What is expected
Tally the lines in the following entries that include the word "magnifier"; state only the total.

Records to use
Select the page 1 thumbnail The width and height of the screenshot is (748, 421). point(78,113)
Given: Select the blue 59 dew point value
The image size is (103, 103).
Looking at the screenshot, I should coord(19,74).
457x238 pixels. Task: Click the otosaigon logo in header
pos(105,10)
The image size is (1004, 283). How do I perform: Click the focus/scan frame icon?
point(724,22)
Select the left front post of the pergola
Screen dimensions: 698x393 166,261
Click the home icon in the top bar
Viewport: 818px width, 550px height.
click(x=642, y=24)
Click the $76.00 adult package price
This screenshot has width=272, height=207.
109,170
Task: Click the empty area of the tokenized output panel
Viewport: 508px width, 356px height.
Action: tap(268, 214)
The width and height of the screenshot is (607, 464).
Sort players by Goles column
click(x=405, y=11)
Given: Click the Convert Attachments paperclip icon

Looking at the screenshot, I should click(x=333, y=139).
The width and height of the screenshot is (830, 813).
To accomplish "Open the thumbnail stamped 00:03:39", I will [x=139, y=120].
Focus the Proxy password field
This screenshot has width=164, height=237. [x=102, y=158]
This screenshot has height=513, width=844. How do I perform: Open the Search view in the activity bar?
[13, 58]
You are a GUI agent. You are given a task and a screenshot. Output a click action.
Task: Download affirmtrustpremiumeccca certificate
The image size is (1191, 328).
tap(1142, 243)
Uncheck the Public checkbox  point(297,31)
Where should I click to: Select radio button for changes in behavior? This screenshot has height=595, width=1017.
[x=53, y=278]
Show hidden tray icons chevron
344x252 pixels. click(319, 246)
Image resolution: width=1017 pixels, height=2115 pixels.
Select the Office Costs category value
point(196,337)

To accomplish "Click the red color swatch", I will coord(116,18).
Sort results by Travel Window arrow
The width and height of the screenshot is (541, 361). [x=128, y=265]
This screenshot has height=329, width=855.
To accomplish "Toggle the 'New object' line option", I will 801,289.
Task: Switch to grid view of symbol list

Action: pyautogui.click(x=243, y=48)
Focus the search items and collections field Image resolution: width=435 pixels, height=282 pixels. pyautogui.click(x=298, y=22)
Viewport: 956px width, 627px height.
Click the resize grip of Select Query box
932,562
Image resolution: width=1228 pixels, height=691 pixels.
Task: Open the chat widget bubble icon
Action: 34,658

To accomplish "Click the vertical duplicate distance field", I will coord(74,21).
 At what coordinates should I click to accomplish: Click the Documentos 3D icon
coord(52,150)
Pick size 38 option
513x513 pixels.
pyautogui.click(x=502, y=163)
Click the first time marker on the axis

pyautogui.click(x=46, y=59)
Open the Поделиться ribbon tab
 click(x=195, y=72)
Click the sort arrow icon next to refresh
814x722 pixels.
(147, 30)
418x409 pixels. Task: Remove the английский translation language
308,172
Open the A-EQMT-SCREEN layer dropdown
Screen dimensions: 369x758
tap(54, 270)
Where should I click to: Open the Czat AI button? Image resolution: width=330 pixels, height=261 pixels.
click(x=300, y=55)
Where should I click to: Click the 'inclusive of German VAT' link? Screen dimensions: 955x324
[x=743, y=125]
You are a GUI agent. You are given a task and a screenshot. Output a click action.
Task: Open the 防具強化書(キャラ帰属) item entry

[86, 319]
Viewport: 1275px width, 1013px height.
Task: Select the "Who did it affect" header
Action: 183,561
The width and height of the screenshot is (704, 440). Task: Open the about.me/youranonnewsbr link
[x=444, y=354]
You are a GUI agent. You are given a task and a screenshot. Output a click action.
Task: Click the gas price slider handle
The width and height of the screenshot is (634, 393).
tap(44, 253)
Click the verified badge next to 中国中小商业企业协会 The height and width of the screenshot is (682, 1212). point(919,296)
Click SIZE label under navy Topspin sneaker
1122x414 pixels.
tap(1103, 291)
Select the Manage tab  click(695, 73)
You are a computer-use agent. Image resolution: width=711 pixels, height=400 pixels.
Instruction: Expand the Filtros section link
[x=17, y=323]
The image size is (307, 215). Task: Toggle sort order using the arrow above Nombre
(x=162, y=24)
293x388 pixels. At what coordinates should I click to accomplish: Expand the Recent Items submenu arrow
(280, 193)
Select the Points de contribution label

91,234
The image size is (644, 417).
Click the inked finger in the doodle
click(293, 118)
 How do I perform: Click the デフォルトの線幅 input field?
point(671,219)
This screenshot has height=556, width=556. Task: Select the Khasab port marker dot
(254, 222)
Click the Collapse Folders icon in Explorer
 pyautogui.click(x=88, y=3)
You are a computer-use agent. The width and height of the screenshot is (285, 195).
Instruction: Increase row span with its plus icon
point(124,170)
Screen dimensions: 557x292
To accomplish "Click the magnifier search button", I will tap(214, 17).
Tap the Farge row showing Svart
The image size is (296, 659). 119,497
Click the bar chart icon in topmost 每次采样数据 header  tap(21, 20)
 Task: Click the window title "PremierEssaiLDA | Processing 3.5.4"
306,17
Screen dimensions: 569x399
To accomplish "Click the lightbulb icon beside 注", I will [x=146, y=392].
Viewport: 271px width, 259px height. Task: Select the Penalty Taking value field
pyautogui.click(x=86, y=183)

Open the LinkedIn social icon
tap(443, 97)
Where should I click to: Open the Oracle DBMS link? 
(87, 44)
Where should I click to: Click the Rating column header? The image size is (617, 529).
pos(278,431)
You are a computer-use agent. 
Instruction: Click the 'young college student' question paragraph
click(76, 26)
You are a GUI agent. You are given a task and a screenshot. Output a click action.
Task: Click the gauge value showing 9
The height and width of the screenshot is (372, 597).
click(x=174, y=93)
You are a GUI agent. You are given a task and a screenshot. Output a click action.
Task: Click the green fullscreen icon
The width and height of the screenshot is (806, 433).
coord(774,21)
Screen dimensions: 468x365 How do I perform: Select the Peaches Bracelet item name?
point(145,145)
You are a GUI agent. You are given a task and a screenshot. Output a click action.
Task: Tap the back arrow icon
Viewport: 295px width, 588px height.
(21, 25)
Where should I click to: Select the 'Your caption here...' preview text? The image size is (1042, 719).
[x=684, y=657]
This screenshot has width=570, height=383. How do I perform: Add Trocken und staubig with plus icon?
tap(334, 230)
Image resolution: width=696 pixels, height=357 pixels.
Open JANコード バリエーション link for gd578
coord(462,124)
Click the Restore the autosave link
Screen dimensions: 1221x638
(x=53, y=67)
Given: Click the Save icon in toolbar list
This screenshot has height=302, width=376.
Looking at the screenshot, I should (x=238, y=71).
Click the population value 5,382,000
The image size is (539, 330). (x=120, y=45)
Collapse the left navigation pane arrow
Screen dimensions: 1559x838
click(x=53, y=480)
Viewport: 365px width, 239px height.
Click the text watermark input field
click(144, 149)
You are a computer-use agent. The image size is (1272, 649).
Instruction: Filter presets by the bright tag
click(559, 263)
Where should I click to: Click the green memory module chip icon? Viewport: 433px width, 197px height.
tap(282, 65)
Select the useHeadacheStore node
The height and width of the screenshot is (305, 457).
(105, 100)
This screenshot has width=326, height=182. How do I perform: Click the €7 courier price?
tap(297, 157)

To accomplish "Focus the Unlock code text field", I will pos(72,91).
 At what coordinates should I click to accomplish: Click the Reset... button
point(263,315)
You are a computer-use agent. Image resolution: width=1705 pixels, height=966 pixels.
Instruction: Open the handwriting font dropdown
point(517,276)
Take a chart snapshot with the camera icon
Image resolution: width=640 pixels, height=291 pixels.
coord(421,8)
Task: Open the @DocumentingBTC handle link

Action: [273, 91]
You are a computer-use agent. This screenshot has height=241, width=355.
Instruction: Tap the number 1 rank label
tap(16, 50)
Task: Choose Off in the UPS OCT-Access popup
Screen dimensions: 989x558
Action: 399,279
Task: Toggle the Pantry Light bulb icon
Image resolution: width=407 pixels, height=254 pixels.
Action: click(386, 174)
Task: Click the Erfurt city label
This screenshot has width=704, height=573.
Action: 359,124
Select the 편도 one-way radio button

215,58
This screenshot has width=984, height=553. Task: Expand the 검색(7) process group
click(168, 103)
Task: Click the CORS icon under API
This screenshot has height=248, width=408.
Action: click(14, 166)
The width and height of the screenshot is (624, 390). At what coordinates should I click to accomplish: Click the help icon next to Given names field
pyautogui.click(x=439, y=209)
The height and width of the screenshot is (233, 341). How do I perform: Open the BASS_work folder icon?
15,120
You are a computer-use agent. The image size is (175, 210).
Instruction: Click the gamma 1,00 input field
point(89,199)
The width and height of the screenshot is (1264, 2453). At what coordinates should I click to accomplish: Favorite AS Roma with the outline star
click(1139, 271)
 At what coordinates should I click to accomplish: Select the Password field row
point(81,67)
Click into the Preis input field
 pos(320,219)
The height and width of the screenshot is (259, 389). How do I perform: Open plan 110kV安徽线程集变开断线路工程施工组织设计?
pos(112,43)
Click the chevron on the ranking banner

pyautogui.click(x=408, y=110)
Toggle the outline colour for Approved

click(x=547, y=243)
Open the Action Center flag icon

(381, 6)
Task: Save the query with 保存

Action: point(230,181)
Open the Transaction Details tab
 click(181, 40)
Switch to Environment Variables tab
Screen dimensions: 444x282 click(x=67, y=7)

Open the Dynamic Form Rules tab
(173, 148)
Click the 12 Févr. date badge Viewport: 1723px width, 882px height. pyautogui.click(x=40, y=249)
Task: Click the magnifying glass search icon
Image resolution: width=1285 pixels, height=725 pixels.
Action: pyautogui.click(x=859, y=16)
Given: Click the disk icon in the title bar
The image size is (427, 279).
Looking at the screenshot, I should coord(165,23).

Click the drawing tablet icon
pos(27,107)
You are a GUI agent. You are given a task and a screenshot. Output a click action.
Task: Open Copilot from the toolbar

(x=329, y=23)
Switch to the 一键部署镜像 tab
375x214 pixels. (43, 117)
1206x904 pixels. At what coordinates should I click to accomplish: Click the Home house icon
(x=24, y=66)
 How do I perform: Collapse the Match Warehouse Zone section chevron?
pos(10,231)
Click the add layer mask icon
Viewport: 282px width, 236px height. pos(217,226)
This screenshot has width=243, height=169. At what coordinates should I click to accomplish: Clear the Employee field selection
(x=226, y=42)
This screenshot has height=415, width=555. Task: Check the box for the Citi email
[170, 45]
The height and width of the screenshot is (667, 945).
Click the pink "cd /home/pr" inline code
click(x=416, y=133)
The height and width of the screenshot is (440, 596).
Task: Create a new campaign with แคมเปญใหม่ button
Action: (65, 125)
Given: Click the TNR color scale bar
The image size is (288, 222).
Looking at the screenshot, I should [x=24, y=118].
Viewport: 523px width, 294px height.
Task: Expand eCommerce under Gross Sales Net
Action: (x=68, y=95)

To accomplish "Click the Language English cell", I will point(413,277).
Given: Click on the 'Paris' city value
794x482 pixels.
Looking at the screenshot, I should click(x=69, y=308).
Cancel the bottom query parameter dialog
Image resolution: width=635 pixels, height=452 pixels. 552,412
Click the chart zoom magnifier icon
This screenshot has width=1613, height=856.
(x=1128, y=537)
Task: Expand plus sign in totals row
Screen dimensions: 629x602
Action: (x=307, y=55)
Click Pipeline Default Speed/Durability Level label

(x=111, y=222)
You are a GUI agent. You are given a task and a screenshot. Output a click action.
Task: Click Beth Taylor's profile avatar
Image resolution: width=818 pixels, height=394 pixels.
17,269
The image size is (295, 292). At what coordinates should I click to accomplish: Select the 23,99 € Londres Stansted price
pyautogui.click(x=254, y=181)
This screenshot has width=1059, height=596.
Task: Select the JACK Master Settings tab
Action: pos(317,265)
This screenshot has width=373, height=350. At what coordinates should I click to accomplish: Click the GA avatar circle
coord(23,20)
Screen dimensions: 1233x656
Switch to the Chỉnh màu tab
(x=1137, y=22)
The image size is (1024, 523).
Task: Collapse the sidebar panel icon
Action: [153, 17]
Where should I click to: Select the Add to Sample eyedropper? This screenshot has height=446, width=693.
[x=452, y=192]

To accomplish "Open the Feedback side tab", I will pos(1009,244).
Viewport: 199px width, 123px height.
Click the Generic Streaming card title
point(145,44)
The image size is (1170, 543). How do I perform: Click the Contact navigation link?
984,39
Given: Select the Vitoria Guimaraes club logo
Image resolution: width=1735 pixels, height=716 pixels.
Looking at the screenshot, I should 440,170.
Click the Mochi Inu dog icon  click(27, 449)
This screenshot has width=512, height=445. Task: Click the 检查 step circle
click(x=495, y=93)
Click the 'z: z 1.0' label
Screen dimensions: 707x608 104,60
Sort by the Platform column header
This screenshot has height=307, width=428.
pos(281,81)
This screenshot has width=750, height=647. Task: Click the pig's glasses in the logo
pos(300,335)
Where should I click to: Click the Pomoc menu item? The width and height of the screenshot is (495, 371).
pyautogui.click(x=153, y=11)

Written solution
2